With nearly a billion people still not connected to the internet, the opportunities for increasing access to digital technology for creating higher growth, more jobs, and better public services are significant for India, finds the World Development Report 2016: Digital Dividends, which was launched in India yesterday.

India is currently the largest exporter of ICT services and skilled manpower in the developing world. The Business Process Outsourcing (BPO) industry today employs more than 3.1 million workers, 30 percent of them are women. In rural India, a three-year awareness program on opportunities in the BPO industry increased women’s enrollment in relevant training programs, as well as school enrollment among young girls, by 3–5 percentage points.
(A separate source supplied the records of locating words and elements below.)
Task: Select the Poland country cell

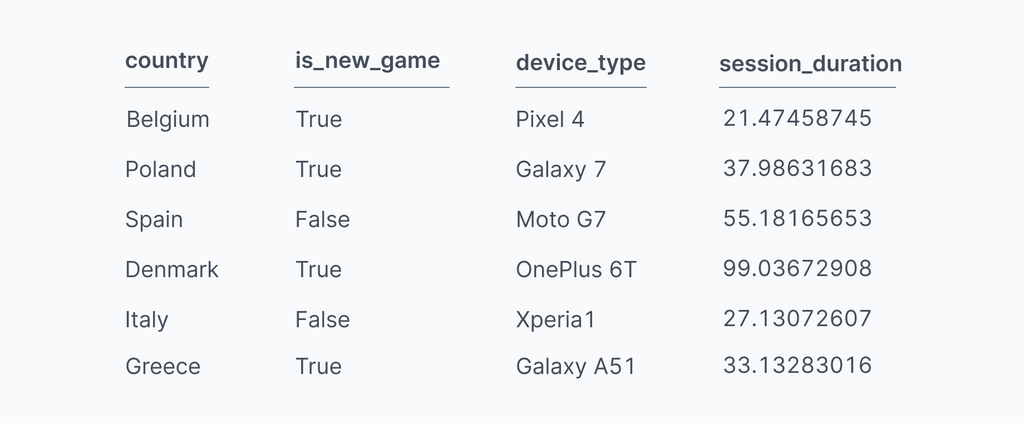Action: coord(160,170)
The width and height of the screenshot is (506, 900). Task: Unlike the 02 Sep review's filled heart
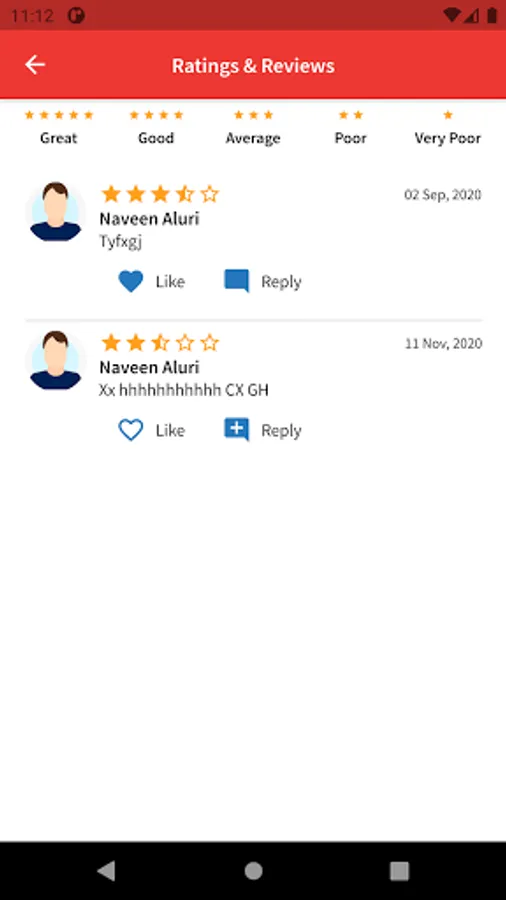click(131, 281)
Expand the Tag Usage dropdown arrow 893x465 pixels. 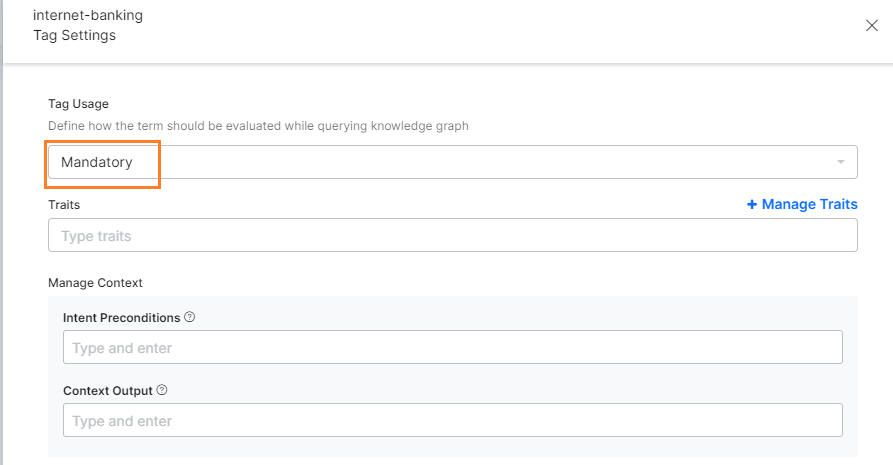click(x=841, y=162)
Biometric registration, authentication, and payments in India’s National Rural Employment Guarantee Scheme, the world’s largest workfare program, reduced the time for paying beneficiaries by 29 percent and leakages by 35 percent, a recent survey report estimates. All this has the potential to significantly raise the efficiency of government service delivery.
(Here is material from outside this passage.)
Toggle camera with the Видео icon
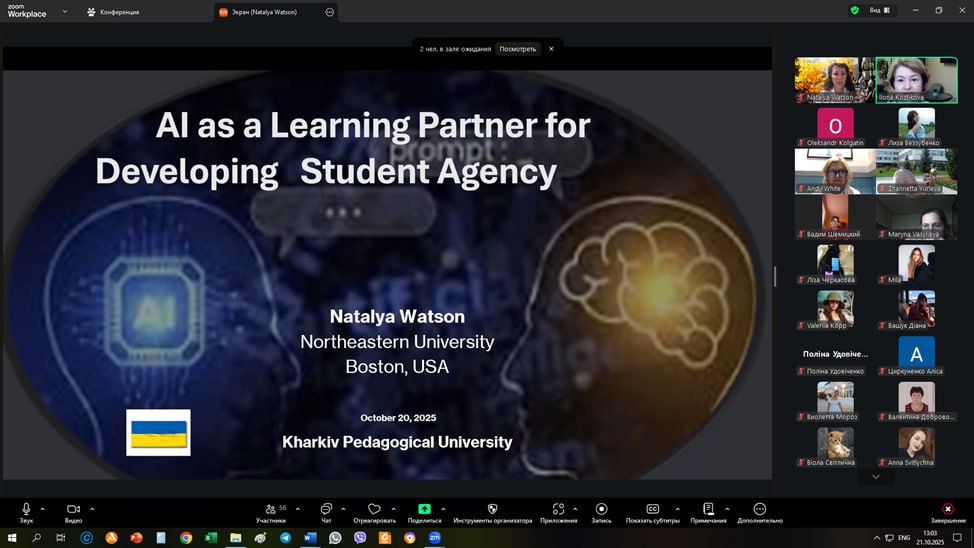Screen dimensions: 974x548 (73, 509)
“The digital revolution is transforming the world, aiding information flow and creating huge opportunities for growth and poverty reduction. India’s Aadhaar program is today a model for many countries and recent initiatives like Digital India has the potential to generate greater digital dividends among all sections of its society,” said Onno Ruhl, World Bank Country Director in India. “However, to reap the full benefits will require affordable and wider access to the internet and skills that enable all workers to leverage the digital economy.”

Even while having the largest number of offline population in the world, India has the third highest number of internet users by absolute number, only behind China and the United States. Moreover, adoption of digital technologies shows great variation within the country: very high for government and relatively low for businesses, especially among small and medium enterprises.

The WDR metrics of connectivity and complements shows at the end of 2014, India had more than 200 million internet users, compared to 665 million in China. Fewer than two out of every five Indian businesses had an online presence compared to almost two-thirds of firms in China. Total spectrum allocated to mobile communications in India is 288 MHz as opposed to 630 MHz in China. The cost of residential broadband service in India is 6-10 times more expensive than in China.